REQUEST
Extend the farewell letter below about leaving a shared home by ferry, picking up right after its final sentence.

I hope that in the years ahead you too will be able to remember the good in our lives. At the times you seek comfort, when your dreams let you down, whenever there is sadness in your heart, I can no longer be there but know that I will always be wishing that I could have been. I will always long for that closeness and sense of belonging that you brought to my life even though you shot it down in flames in the end, even if now it seems as though it may never have been real. Maybe neither one of us can have that again but my tears will go on as long as they need to and I will forever miss your smile, your gentleness of touch, your hand in mine and your lips brushing my face. God I will miss it all so much
In the aftermath I have lost my job, my home, my
wife and pretty much everything but the clothes on my back. Starting a new life
for you may have been a simple decision to take but aside from the emotional
wreckage you stripped me of everything else in the process. You left so easily
and yet mine was so much harder a parting.
With my belongings stuffed in the car I
boarded a ferry at 7.30 am. In the cold silence, I had to leave our empty home,
so recently built by us both, and that wrench went as deep as all the others.
No longer a home, just a shell, filled with no more than sad ghosts and
phantoms of a life I once believed to be so rich in good and peaceful things. Tears spilling down my
unshaven cheeks, I backed off of the drive for the last time in the chill of a
late October morning at 4 am. The emptiness of the roads during that two hour
drive to the ferry port was such a sad and pathetic metaphor for the loneliness
that engulfed me as I drove. You will never know the hell of this journey; at
least, I hope you will never have to.
As the boat left the dock, I watched in the slate
grey dawn as our chosen home slowly drifted away from me, knowing it could
never again be the same. The country we both loved so much, but now for me so
much less knowing that you would no longer be in it with me. We had left so
much unfinished and now there was no hope in my heart.

COLLECTED DATA
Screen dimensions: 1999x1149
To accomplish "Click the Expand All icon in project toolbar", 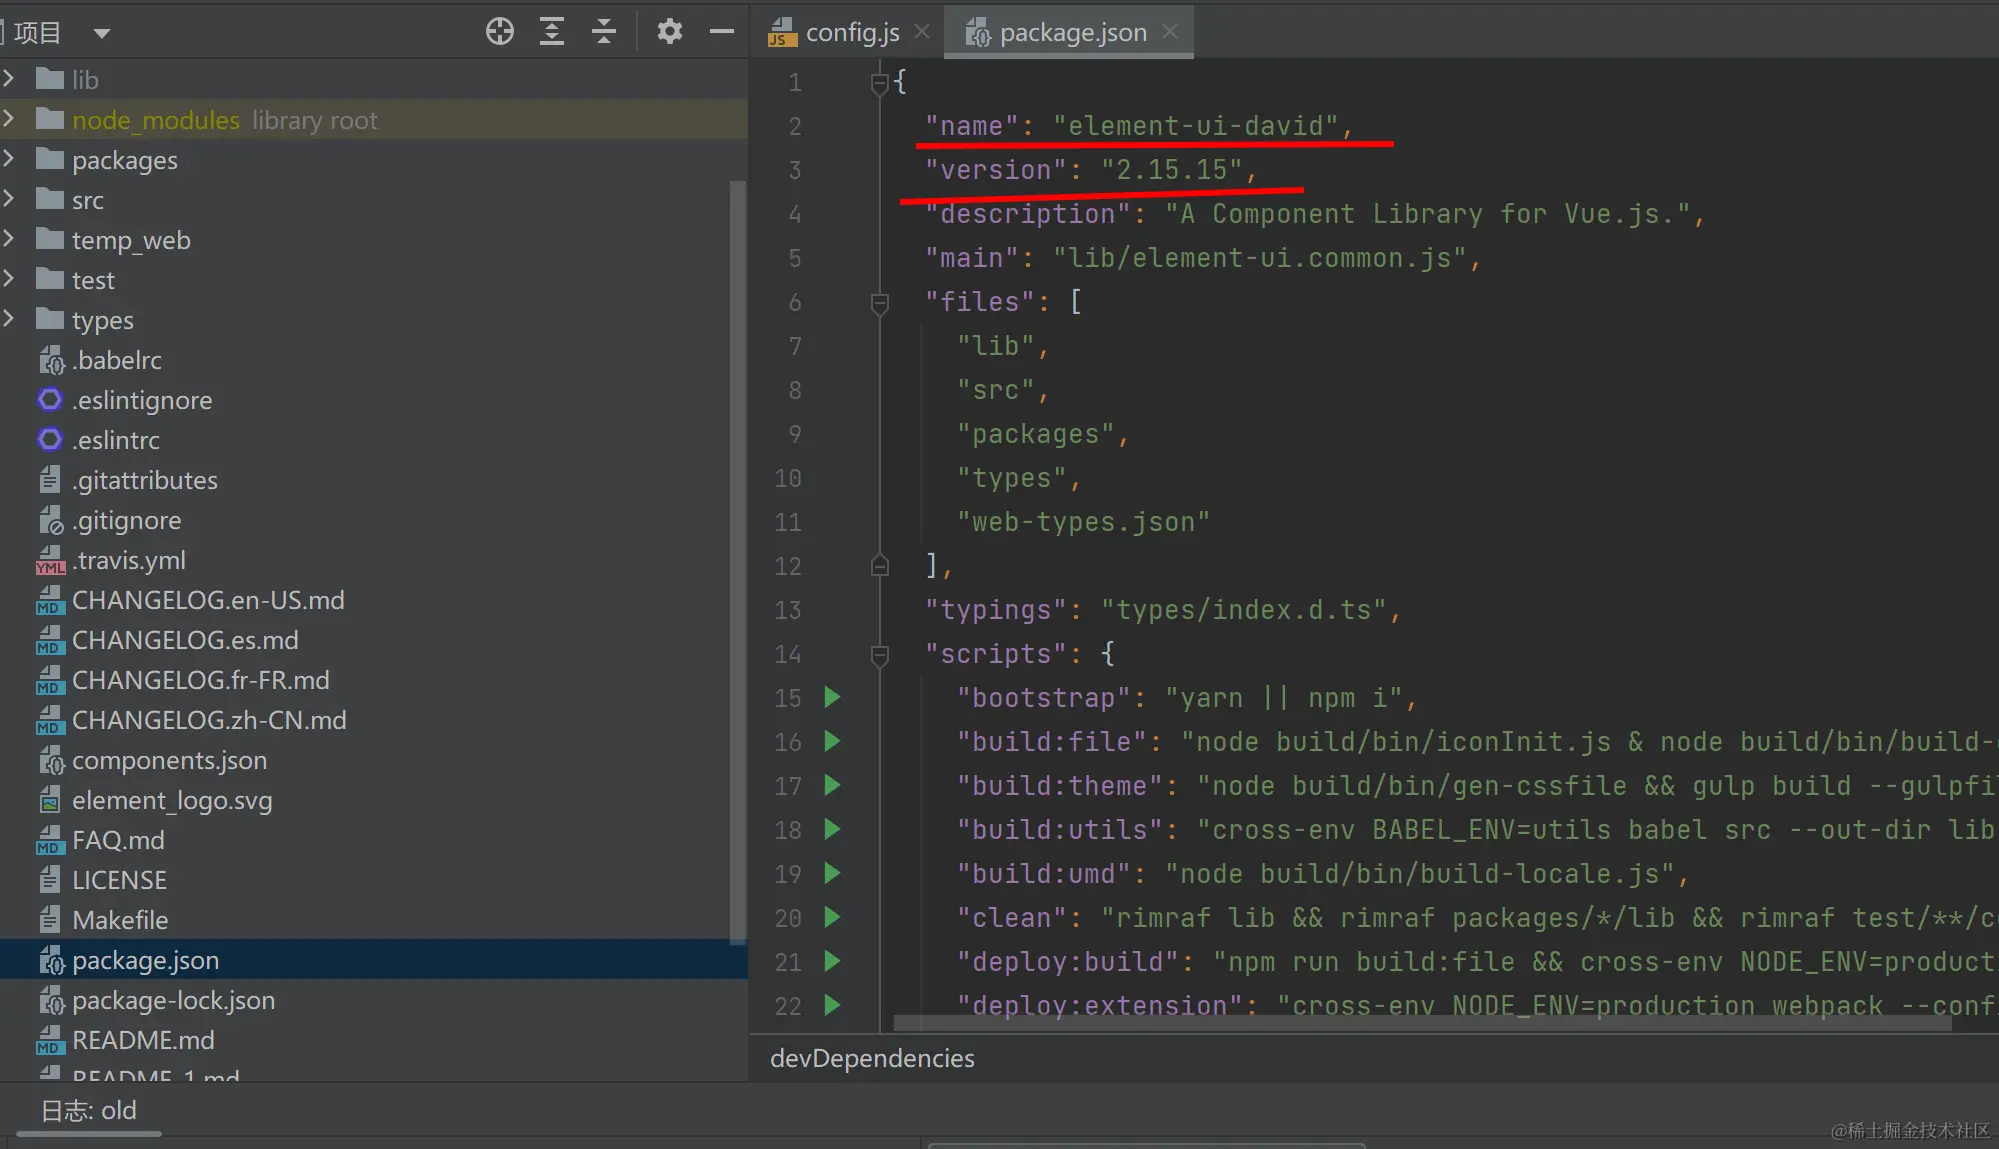I will point(552,32).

WRITTEN REPLY
As I drove off of the car deck in Stranraer I was
greeted by a somber, fog shrouded port. Weighed down already with the burden of
my own inner storm the weather seemed gloomily appropriate. Mile after mile
drifted by but it was all accomplished within a bubble inside which the world
around me seemed muffled and blurred around the edges. My head seemed full of
cotton wool. The only thoughts it could hold were those of you, of us, and of
my past life with you. The tears came unbidden. All the way down the blacktop as I
headed south, my reflection in the mirror scared me. Nobody looking like that
should be contemplating 14 hours of driving I thought. I smoked two packs of
cigarettes on the journey and made a start on a third. What the hell: right
then I cared about little.
I fought down my breakfast all the way, stopping
only to refuel the car. Anger and sadness
beat me from pillar to post all the way. And do you know, I still loved you
every mile, every signpost, every turn of the wheels. I thought of you because that's
what I've always done, when we were together and when we were apart.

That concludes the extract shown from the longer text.